Action item:
Every entry below is to be copied exactly, apart from any picture it holds.

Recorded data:
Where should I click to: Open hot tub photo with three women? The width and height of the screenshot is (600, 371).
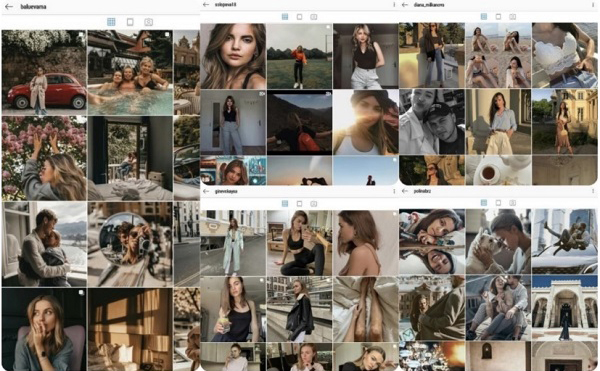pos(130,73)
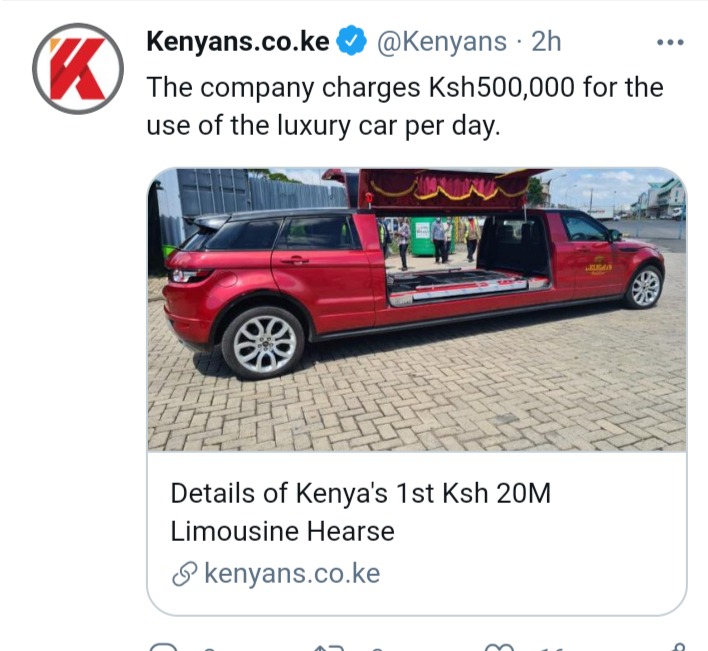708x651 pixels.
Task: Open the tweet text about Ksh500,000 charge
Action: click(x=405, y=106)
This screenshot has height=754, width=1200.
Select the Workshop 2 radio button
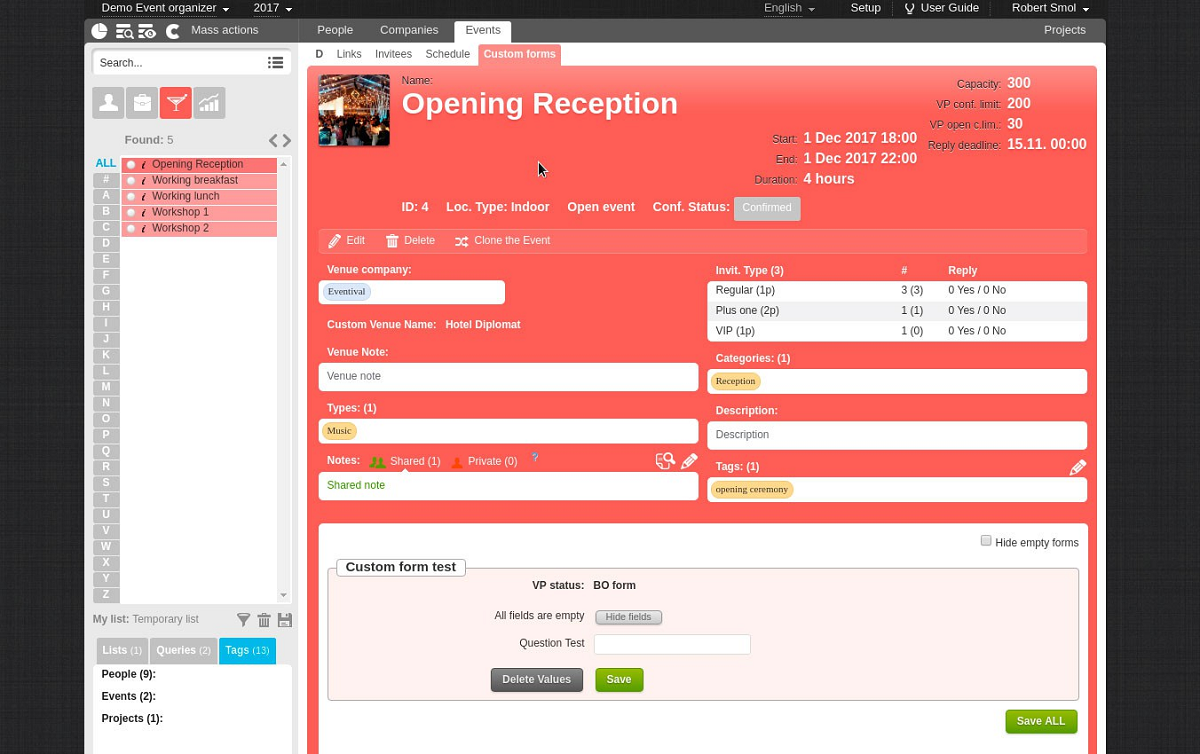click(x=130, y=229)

Answer space:
Where should I click to: Open hot tub photo with three women? The width and height of the screenshot is (600, 371).
pos(130,73)
708x651 pixels.
Task: Open the tweet text about Ksh500,000 charge
Action: click(x=405, y=106)
This screenshot has height=754, width=1200.
Select the Workshop 2 radio button
click(x=130, y=229)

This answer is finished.